| RECORDS TO PROCESS |
=== Begin Enclosure ===
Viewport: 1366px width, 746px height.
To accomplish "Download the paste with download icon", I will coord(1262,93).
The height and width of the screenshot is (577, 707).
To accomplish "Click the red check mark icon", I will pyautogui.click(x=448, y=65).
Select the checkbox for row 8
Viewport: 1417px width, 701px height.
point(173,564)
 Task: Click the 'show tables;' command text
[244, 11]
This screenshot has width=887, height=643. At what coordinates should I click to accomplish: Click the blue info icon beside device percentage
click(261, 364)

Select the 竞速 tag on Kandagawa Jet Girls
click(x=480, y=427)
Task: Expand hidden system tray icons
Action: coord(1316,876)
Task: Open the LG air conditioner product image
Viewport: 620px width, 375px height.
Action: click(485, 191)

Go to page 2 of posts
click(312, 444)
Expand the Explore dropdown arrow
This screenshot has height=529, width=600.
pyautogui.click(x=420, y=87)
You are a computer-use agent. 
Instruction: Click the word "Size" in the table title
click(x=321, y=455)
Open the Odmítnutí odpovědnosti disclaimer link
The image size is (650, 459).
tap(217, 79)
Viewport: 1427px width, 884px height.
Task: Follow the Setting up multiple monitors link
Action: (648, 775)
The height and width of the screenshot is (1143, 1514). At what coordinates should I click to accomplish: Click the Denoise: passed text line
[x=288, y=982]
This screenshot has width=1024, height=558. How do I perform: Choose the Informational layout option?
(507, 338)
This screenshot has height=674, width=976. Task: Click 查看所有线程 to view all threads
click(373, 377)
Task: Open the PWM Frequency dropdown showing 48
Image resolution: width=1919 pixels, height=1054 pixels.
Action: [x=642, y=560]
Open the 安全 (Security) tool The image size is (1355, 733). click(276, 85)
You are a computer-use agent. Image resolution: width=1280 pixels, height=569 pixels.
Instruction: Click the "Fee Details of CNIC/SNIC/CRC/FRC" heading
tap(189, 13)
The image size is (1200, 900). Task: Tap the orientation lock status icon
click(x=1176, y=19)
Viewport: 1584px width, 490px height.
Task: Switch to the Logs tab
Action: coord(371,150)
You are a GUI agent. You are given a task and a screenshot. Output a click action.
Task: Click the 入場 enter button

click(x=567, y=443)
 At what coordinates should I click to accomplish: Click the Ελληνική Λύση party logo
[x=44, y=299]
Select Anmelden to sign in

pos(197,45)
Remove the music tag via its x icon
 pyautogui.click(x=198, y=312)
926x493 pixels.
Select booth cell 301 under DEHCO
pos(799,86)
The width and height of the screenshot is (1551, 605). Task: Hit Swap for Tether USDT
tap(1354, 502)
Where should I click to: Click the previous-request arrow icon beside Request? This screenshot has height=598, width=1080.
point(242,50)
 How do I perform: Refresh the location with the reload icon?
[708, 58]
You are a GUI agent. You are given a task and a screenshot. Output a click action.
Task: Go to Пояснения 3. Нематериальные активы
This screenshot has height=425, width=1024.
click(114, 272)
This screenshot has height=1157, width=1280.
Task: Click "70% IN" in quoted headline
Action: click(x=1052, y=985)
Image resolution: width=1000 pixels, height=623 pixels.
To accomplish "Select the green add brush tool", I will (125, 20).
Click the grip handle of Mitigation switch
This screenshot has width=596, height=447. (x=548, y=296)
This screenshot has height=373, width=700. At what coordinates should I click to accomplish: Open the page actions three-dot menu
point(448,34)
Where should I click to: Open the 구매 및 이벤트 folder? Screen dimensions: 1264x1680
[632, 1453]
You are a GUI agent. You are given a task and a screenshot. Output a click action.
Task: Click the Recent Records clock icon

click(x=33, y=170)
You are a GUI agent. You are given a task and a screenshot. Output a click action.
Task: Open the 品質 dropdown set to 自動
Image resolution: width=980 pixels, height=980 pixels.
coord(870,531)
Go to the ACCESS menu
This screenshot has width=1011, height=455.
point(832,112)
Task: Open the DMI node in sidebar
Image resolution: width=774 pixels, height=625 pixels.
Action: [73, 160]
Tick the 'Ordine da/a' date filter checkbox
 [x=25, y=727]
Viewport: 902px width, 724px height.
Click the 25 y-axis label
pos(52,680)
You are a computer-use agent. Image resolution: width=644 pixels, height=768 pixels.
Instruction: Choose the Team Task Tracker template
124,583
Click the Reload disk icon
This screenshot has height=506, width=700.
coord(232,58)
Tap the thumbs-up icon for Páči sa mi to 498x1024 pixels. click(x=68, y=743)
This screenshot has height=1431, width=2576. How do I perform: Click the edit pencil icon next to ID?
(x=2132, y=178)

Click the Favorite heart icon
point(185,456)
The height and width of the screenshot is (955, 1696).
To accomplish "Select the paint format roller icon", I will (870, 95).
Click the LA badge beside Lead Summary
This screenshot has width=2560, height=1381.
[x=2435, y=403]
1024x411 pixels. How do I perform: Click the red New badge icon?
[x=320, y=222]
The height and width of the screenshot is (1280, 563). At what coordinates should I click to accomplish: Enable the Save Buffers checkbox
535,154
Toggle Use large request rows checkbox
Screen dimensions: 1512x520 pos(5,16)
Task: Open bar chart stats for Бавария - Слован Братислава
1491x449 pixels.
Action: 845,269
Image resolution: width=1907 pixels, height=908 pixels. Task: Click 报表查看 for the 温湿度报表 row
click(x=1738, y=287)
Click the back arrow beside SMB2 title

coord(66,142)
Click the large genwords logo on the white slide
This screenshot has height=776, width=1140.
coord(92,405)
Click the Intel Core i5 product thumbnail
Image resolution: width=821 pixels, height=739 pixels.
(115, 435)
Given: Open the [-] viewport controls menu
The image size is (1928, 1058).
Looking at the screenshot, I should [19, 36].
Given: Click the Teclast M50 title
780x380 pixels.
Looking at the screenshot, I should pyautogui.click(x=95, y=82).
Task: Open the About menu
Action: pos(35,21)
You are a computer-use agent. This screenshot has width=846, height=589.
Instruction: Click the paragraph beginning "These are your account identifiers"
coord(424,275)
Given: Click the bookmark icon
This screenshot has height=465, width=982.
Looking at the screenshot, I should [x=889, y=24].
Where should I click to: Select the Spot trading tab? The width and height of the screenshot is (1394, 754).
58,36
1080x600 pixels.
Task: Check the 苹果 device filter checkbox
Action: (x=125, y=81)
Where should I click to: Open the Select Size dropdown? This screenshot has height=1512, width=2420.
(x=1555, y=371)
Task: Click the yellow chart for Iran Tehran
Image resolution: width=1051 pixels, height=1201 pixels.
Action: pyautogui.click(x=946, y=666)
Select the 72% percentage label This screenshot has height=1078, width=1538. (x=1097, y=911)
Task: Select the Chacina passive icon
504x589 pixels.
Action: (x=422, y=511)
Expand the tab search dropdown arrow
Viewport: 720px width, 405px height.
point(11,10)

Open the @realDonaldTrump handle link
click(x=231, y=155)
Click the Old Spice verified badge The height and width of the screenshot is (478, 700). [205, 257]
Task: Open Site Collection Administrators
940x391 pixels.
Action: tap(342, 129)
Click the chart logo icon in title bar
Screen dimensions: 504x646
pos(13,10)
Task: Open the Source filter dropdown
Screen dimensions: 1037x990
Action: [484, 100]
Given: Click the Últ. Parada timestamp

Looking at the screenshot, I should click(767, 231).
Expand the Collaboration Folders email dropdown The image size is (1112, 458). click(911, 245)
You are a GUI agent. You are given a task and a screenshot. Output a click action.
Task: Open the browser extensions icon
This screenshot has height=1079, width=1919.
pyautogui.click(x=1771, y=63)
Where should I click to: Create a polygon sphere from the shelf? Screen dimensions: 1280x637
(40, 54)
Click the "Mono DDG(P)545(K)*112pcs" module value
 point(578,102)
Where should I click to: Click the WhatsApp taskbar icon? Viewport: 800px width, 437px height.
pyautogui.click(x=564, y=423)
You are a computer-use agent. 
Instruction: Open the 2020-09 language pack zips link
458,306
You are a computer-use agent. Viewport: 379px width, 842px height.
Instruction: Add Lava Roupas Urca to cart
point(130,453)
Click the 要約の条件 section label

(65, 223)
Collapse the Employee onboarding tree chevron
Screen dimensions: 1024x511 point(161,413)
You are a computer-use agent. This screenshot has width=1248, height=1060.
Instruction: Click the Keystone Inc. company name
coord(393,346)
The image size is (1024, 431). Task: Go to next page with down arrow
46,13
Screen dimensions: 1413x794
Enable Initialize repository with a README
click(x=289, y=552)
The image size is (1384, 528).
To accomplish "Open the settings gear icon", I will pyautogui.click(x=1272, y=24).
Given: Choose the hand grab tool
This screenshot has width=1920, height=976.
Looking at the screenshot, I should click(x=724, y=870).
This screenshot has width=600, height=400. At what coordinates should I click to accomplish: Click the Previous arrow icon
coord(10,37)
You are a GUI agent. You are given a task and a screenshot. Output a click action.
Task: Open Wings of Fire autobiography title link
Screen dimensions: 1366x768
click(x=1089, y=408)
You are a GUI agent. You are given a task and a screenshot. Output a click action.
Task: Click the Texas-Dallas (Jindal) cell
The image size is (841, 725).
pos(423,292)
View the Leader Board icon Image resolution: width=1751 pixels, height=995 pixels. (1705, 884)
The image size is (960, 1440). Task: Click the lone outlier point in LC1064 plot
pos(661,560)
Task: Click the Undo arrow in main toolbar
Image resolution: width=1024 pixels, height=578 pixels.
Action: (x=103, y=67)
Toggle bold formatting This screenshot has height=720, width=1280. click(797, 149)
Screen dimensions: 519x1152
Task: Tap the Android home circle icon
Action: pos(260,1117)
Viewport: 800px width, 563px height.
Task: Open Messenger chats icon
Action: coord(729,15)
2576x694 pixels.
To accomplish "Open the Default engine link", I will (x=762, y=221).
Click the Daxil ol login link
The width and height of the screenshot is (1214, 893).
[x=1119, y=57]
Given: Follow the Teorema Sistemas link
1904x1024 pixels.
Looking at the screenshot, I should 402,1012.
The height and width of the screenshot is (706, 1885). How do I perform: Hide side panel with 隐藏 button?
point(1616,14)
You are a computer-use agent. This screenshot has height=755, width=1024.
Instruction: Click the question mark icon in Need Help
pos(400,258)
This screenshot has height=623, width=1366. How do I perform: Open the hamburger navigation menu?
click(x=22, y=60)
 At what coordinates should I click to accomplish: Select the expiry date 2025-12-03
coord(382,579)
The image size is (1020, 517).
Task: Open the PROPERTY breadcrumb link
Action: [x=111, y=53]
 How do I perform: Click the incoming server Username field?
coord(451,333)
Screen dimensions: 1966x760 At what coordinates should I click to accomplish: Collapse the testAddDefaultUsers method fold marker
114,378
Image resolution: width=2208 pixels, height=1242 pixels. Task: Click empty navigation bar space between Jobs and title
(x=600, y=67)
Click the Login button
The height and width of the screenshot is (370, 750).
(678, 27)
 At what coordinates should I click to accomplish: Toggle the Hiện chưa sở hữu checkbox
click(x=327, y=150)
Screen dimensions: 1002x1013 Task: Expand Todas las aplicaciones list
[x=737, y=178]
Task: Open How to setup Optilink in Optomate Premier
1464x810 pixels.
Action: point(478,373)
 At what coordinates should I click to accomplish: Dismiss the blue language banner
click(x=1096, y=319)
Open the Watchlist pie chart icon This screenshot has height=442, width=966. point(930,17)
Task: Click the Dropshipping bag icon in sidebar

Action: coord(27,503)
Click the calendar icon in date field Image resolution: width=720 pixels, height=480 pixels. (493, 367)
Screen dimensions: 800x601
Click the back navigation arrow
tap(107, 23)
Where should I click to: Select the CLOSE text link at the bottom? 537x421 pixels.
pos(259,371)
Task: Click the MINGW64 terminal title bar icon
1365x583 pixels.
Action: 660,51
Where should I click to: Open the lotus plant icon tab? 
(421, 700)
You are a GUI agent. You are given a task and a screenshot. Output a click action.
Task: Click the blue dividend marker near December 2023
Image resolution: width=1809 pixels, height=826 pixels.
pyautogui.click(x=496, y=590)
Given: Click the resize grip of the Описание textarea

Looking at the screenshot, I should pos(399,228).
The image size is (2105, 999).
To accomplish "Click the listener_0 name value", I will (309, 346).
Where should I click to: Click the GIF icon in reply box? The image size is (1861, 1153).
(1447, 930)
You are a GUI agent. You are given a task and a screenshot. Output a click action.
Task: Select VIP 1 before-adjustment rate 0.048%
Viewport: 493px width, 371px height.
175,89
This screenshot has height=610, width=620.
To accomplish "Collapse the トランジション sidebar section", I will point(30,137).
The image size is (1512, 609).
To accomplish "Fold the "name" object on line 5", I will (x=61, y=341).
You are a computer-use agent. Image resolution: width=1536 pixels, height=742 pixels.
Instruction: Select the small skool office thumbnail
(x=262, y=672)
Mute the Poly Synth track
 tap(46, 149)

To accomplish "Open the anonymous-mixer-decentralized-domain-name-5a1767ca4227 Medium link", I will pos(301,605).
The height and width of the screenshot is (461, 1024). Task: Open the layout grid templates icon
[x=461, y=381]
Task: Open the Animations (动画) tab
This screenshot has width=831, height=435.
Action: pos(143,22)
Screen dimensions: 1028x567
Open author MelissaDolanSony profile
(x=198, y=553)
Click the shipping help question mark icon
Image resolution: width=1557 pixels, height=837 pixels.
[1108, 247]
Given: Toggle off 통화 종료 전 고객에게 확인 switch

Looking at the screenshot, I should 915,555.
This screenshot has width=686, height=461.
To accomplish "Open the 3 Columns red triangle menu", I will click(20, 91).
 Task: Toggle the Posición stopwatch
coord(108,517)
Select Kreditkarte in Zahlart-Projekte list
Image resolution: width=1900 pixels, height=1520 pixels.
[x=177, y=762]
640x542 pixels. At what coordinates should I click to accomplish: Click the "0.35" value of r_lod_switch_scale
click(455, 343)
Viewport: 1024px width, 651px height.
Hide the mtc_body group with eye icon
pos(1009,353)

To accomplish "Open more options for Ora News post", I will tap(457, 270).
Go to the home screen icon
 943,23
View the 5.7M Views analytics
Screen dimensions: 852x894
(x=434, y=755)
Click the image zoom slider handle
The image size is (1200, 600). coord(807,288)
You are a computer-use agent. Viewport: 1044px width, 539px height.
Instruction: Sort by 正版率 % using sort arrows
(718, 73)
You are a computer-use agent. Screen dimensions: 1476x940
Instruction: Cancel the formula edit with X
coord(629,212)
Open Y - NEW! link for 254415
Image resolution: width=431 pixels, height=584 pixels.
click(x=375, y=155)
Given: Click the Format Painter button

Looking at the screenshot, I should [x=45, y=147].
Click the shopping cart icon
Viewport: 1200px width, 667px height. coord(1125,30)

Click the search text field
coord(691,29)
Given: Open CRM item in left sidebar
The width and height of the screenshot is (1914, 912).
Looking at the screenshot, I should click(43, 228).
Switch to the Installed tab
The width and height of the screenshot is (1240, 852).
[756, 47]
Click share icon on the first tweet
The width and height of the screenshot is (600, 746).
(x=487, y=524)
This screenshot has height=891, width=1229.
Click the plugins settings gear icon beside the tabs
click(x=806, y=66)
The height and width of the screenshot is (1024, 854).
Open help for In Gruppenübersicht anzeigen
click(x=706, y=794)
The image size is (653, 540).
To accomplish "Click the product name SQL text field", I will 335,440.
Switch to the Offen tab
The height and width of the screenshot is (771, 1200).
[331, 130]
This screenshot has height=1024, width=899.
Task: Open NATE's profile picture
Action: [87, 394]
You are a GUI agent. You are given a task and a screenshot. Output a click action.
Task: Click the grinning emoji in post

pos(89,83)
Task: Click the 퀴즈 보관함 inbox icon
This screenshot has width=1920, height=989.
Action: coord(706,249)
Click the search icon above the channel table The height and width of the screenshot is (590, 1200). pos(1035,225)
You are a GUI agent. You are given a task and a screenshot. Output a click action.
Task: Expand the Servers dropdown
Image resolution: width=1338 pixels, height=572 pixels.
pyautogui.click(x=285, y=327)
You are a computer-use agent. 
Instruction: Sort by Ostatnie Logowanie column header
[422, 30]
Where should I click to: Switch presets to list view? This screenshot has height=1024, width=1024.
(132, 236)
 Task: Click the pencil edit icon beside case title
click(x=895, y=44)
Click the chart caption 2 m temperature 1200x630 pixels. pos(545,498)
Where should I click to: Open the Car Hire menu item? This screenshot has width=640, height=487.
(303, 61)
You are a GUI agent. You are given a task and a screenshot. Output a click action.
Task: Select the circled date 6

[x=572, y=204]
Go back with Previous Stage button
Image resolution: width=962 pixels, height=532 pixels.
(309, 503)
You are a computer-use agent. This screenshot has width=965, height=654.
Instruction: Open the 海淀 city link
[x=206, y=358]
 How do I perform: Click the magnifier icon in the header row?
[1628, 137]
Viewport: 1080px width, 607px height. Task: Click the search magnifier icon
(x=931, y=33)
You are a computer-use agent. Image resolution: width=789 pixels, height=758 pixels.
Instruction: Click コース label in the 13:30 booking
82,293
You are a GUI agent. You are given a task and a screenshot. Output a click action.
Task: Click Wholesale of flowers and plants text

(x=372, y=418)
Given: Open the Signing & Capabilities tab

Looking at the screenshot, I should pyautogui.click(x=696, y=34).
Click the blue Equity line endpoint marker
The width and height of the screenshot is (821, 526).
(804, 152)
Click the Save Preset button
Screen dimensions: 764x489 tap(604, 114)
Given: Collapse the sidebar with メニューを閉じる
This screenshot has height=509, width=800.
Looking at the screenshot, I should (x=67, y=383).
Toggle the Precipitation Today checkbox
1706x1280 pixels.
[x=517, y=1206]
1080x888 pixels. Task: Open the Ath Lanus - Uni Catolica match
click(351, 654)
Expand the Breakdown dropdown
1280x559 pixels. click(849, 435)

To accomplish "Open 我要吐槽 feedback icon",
=== End Enclosure ===
| INSTRUCTIONS FOR THE TASK |
What are the lines above, starting at the one with "The height and width of the screenshot is (955, 1696)." and ending at the one with "Click the Intel Core i5 product thumbnail"? Give them again exactly, and only them.

| FINAL ANSWER |
The height and width of the screenshot is (955, 1696).
To accomplish "Select the paint format roller icon", I will (870, 95).
Click the LA badge beside Lead Summary
This screenshot has width=2560, height=1381.
[x=2435, y=403]
1024x411 pixels. How do I perform: Click the red New badge icon?
[x=320, y=222]
The height and width of the screenshot is (1280, 563). At what coordinates should I click to accomplish: Enable the Save Buffers checkbox
535,154
Toggle Use large request rows checkbox
Screen dimensions: 1512x520 pos(5,16)
Task: Open bar chart stats for Бавария - Слован Братислава
1491x449 pixels.
Action: 845,269
Image resolution: width=1907 pixels, height=908 pixels. Task: Click 报表查看 for the 温湿度报表 row
click(x=1738, y=287)
Click the back arrow beside SMB2 title

coord(66,142)
Click the large genwords logo on the white slide
This screenshot has height=776, width=1140.
coord(92,405)
Click the Intel Core i5 product thumbnail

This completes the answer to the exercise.